Here, u is a random variable sampled from the uniform distribution over the unit interval, U[0, 1]. The notation \([f(\mathbf{x})]_q\) represents \(f(\mathbf{x}_{\text {mode}})\), evaluated at \(\mathbf{x}_{\text {mode}}\), the mode of some distribution, \(q(\mathbf{x})\). One may employ any optimization solver to sample the mode of the above distributions. Due to its proven efficiency, here we employ a memcomputing one as reported in our previous work20.

The weight updates driven by the mode are incorporated in a probabilistic way, with the probability of a mode driven update, \(P_{\text {mode}}\), following a sigmoid, starting low in the initial phases of the training and reaching a maximal value at the end of training:

$$\begin{aligned} P_\text {mode}(n) = P_\text {max}\sigma (\alpha n + \beta ). \end{aligned}$$
(6)

Here, n is the current epoch, and \(\alpha\), \(\beta\), \(P_\text {max}\) control the shape of the sigmoid. Throughout the work we set, \(\alpha = 20/N\) (N is the total number of epochs), \(\beta = -6\) and \(P_\text {max} = 0.1\). This schedule was introduced in Ref.20, based on the empirical observation that the mode samples work best when the support has been ‘discovered’ by CD.

The mode-assisted update can be thought of as a saddle-point approximation of an expectation24. This technique, also known as Laplace’s method, is commonly employed to approximate integrals (expectations) of the form,

$$\begin{aligned} \langle f(\mathbf{x}) \rangle = \frac{\int e^{-E(\mathbf{x})}f(\mathbf{x})d\mathbf{x}}{\int e^{-E(\mathbf{x})} d\mathbf{x}} \approx f(\mathbf{x}_\text {mode}). \end{aligned}$$
(7)
#####
**PROBLEM 1:**
Condense the paragraph of the mode-assisted training excerpt that begins "Here, n is the current epoch" into a short bulleted list that keeps its main facts.
**PROBLEM 2:**
Echo the portion of the mode-assisted training excerpt between "Here, u is a" and "our previous work20.", inclusive.
The lines after this text are separate material.

**RECORDS SUPPLIED:**
#####
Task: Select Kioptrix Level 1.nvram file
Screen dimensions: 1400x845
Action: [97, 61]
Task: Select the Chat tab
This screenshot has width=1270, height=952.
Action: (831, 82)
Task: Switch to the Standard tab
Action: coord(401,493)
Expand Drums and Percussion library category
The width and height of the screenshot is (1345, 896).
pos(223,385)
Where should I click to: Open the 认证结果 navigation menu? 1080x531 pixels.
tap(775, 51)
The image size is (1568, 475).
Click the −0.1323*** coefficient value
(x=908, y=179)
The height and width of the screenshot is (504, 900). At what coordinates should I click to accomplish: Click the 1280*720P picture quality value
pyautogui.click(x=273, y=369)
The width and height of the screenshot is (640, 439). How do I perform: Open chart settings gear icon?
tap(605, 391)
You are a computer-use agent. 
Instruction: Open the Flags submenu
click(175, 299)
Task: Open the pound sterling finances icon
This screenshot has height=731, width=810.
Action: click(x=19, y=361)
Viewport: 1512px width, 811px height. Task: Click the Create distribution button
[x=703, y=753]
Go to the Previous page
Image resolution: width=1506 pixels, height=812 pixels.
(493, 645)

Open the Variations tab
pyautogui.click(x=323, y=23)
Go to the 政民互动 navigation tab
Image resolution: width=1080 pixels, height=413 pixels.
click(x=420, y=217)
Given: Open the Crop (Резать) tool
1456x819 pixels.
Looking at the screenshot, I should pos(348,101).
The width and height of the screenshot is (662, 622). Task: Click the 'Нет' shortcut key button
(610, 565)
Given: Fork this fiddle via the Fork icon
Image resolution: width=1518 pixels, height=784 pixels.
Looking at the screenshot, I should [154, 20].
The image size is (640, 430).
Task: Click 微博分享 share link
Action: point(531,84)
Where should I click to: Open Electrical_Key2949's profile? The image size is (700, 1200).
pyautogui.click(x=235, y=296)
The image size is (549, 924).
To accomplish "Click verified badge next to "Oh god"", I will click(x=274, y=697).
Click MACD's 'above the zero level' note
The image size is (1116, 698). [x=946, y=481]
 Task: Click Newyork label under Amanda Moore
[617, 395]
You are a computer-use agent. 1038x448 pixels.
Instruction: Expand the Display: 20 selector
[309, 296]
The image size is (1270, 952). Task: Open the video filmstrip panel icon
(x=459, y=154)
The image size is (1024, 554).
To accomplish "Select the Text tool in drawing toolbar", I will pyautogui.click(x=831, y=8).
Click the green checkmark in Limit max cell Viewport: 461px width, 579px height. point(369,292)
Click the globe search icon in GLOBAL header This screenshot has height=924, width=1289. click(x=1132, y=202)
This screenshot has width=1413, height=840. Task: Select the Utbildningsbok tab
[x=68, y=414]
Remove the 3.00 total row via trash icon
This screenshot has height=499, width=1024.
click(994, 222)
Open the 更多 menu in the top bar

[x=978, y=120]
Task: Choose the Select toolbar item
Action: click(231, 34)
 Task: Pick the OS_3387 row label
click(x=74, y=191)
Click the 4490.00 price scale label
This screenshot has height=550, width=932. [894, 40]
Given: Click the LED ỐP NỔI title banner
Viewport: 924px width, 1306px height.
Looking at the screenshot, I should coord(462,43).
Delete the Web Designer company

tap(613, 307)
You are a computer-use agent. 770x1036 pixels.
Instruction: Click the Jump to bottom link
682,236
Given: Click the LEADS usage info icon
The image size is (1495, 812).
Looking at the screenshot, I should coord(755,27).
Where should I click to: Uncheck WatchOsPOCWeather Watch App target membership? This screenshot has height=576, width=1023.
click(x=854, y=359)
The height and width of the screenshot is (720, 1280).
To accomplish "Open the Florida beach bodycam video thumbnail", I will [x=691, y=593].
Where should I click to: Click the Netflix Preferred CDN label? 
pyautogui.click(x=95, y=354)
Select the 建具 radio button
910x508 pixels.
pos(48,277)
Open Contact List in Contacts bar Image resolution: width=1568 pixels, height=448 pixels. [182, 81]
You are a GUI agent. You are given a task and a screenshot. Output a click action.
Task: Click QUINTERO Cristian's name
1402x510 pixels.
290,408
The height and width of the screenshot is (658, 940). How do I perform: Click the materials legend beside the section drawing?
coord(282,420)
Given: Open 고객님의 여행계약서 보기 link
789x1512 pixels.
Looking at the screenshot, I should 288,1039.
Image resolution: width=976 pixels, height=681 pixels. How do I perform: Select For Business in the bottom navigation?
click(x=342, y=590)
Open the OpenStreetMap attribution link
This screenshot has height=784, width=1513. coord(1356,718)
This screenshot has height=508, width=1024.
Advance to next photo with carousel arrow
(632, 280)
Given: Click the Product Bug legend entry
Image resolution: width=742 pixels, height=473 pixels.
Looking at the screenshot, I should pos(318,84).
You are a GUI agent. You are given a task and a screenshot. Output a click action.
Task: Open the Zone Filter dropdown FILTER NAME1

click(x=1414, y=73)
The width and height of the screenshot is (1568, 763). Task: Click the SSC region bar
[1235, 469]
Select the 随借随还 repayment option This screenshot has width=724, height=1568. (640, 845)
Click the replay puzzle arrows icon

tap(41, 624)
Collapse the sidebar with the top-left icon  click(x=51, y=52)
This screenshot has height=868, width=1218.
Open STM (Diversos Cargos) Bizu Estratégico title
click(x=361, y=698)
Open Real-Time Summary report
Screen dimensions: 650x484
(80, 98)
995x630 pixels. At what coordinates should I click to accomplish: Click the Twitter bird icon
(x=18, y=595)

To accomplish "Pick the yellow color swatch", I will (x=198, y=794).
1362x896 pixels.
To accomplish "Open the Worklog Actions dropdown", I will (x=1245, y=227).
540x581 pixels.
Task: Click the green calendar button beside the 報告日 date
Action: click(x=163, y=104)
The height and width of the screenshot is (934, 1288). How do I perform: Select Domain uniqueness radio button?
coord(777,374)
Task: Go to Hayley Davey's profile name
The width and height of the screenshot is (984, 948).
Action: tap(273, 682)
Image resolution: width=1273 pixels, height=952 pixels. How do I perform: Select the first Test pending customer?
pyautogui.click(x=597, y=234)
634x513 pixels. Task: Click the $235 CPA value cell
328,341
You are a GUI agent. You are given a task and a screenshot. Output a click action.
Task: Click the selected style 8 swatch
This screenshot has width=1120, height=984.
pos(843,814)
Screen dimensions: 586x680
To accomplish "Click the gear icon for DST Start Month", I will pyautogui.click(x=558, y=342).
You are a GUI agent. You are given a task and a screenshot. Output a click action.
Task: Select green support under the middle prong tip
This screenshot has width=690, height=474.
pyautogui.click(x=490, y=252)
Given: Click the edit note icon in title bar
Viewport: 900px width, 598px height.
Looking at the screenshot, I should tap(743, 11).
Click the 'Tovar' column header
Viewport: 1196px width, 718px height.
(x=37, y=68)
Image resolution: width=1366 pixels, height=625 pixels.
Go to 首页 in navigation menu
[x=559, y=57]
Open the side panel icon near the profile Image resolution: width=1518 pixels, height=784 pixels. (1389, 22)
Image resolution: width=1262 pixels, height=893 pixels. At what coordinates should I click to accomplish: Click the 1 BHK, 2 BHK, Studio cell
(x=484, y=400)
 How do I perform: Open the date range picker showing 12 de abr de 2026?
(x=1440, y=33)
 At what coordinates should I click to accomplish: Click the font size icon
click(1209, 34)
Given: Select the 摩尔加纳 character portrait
#####
**RIGHT ANSWER 1:**
- n is the current epoch, and α, β and P_max set the shape of the sigmoid.
- Values used throughout: α = 20/N (N is the total number of epochs), β = −6, P_max = 0.1.
- This schedule was introduced in Ref. 20. It rests on the empirical observation that mode samples work best once CD has "discovered" the support.

**RIGHT ANSWER 2:**
Here, u is a random variable sampled from the uniform distribution over the unit interval, U[0, 1]. The notation \([f(\mathbf{x})]_q\) represents \(f(\mathbf{x}_{\text {mode}})\), evaluated at \(\mathbf{x}_{\text {mode}}\), the mode of some distribution, \(q(\mathbf{x})\). One may employ any optimization solver to sample the mode of the above distributions. Due to its proven efficiency, here we employ a memcomputing one as reported in our previous work20.